Running SGD optimizer with optimizer.zero_grad()

Hello, I am performing image classification using SGD optimizer. In the meantime, I accidentally trained without using optimizer.grad_zero (), but I could see better results than before. Can you guess for what reason?

optimizer.grad_zero() resets gradients of parameters to zero. By not calling it, this means when you call .backward() to your loss, then this will add the current gradients (wrt current loss) to the gradients that were already assigned to the parameters (wrt previous loss).

So here basically you’re updating your model parameters with large gradients (since gradients are adding as we move on to next batch).

Now in case of SGD, which is a simple algorithm without any complications, this might work as this algorithm is already pretty slow, so in this case not calling optimizer.zero_grad() is providing you large gradients, hence SGD might work better in this case. Also my guess is your model is also quite simple (unlike resnet20).

But if you’re model is large and you’re using other gradient descent varients like adam, nadam, rmsprop… etc, then this approach will give nan values.

Thank you very much for your reply. I understood it well.

For visual viewing and understanding, I am currently plotting a gradient histogram with a tensor board.

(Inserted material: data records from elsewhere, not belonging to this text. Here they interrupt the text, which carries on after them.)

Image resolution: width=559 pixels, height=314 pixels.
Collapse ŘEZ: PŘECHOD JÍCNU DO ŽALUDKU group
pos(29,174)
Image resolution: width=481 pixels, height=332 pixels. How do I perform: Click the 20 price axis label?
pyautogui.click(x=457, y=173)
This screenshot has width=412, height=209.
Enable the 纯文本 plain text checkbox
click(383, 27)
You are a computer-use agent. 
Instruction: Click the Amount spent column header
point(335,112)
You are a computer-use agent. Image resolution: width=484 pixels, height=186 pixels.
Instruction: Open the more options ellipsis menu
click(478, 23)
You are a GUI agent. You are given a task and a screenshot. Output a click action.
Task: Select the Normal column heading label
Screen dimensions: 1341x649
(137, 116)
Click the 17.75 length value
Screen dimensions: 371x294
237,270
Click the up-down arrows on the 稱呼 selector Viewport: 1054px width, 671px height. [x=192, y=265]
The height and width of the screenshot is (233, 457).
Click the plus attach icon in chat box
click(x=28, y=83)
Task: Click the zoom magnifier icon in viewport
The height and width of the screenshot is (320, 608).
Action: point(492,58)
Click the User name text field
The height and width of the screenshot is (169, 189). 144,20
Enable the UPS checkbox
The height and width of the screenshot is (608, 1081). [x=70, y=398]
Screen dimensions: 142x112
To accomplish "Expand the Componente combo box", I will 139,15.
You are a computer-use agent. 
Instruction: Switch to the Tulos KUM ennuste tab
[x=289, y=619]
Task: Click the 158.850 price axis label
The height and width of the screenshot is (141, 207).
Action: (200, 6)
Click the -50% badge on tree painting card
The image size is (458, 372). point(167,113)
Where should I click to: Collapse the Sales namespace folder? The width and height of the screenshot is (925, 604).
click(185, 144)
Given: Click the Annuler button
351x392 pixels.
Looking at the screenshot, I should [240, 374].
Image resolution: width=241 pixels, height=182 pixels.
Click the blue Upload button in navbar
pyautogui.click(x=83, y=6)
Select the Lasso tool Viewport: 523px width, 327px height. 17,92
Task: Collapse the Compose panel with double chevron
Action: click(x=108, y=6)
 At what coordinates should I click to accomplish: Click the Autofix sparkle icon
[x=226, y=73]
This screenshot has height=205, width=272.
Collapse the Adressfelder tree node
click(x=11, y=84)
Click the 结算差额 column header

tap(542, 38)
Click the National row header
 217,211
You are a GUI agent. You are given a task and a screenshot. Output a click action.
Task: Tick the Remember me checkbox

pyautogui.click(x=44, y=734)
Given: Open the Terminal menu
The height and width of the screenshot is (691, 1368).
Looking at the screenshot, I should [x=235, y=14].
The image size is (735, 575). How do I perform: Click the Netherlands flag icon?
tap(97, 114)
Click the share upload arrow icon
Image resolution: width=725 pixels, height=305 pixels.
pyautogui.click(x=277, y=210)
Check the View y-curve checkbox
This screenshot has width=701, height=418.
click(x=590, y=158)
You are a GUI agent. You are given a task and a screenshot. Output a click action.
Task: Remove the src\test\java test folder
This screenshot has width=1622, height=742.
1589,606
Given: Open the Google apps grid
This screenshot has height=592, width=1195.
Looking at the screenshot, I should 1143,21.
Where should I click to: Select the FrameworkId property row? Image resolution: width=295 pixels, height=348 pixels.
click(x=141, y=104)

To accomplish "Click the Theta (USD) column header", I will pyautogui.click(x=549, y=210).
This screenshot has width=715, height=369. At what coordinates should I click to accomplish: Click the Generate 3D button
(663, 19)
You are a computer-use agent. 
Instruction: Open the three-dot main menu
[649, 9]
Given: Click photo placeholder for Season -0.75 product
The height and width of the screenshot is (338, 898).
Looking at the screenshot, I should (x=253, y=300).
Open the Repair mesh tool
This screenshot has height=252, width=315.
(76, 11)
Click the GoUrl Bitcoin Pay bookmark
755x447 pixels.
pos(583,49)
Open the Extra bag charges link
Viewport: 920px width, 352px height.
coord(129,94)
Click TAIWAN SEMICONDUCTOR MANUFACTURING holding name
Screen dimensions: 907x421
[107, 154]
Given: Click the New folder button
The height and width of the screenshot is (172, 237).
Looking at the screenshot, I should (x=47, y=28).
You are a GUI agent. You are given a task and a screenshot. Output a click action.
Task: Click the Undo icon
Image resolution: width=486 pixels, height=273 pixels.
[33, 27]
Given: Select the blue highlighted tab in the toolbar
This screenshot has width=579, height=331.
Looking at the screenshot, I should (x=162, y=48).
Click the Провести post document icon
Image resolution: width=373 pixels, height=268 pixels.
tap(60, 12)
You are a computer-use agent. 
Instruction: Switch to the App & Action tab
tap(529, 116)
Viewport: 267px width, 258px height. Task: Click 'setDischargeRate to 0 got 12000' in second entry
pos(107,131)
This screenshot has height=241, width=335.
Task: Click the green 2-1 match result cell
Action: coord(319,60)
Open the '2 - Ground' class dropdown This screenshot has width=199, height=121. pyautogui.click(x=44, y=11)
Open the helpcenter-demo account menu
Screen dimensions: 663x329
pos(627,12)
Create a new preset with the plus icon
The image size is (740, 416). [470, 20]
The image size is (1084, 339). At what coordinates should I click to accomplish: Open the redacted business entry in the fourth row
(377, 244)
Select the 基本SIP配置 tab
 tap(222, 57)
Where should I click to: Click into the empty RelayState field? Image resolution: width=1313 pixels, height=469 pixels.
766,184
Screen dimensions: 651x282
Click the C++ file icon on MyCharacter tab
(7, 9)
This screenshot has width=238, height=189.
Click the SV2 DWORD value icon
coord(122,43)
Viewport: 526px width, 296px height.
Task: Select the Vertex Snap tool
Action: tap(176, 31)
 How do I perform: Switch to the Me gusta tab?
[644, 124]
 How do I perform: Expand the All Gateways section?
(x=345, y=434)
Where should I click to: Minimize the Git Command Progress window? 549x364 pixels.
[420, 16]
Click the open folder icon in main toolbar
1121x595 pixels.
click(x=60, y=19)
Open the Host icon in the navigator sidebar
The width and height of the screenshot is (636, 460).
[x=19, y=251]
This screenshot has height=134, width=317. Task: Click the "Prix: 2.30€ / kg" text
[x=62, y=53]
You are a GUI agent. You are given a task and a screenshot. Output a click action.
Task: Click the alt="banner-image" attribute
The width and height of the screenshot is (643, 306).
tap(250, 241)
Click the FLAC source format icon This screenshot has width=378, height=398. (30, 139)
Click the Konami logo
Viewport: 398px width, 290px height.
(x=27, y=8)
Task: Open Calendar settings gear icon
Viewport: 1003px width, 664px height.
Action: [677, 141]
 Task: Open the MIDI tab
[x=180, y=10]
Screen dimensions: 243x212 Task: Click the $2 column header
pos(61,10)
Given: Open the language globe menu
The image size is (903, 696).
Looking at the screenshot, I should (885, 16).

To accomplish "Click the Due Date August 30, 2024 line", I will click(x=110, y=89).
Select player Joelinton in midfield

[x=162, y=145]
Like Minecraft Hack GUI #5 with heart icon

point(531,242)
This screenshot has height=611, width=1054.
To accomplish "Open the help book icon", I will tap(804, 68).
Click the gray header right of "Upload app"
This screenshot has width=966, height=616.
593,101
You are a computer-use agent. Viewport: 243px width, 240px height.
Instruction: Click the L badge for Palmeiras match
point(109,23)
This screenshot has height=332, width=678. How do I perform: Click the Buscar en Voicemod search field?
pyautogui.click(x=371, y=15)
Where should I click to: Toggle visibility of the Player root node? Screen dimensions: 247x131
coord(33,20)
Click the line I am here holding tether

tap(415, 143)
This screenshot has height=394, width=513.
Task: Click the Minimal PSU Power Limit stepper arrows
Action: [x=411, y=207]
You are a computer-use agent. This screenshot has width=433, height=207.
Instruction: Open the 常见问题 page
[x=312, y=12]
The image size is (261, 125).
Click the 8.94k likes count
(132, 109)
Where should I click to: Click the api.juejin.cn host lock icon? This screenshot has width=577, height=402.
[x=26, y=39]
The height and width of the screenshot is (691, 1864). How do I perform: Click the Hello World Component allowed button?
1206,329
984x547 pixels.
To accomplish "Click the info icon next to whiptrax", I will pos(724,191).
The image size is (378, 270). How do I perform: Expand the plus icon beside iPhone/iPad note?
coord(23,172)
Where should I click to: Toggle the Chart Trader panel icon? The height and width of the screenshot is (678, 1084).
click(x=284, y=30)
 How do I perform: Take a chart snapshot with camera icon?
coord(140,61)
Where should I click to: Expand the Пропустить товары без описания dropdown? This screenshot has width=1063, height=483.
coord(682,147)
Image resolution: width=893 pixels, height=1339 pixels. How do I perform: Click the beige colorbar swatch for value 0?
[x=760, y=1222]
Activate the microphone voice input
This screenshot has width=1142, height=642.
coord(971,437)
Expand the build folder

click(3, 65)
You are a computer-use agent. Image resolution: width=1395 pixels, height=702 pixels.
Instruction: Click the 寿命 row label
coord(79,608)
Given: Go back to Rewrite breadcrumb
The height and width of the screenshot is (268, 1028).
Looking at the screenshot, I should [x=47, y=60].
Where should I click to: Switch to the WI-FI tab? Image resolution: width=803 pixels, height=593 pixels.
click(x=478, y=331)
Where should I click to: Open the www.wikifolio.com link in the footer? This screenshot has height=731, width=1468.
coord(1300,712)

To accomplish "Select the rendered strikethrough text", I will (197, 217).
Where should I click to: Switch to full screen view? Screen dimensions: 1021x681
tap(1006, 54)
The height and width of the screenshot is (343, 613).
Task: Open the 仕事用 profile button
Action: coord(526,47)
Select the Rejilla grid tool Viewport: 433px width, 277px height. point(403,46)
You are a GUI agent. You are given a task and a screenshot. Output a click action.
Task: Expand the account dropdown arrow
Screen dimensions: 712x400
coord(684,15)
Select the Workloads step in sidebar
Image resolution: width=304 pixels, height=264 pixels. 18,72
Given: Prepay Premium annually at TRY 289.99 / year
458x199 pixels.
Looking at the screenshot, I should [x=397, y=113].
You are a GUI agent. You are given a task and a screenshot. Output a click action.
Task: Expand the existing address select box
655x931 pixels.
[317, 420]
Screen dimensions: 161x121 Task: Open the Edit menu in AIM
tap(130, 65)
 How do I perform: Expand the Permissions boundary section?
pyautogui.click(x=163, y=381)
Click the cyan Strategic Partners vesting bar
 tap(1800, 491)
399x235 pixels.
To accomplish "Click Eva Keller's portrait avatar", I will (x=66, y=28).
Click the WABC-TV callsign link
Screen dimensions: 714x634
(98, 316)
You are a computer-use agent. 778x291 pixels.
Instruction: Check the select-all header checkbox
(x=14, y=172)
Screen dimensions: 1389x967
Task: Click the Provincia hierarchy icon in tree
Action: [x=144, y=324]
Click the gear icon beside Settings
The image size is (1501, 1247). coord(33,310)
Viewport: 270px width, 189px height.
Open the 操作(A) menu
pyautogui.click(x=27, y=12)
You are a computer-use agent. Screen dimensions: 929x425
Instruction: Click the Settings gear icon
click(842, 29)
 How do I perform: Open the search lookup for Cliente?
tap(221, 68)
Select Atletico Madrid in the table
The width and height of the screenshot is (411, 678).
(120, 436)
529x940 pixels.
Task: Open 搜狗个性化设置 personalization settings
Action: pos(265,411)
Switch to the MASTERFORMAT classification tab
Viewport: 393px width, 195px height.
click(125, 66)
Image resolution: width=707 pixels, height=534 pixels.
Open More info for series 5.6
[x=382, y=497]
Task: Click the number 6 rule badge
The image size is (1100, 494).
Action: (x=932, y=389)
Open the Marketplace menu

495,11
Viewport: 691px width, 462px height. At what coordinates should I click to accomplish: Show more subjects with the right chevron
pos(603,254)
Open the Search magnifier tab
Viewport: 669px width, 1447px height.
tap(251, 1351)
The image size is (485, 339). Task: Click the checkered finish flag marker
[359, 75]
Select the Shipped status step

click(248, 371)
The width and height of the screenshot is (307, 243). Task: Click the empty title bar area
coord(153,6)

However, I don’t understand because I don’t have much prior knowledge.

Is there any way to plot the graph quantitatively for gradients? Thank you.

you can get parameters gradients using param.grad,

gradients_norms = []
for param in model.parameters():
    gradien_norms.append(param.grad.abs().sum())

Then you can plot these gradient norms.
In case of calling optimizer.zero_grad() after optimizer.step() the graph should decrease, since we are converging the loss functions.
But in case of calling optimizer.step() only, the graph should not decrease, in fact it should increase since we were adding the gradients for each update.

Thank you for your help.
It helped me a lot,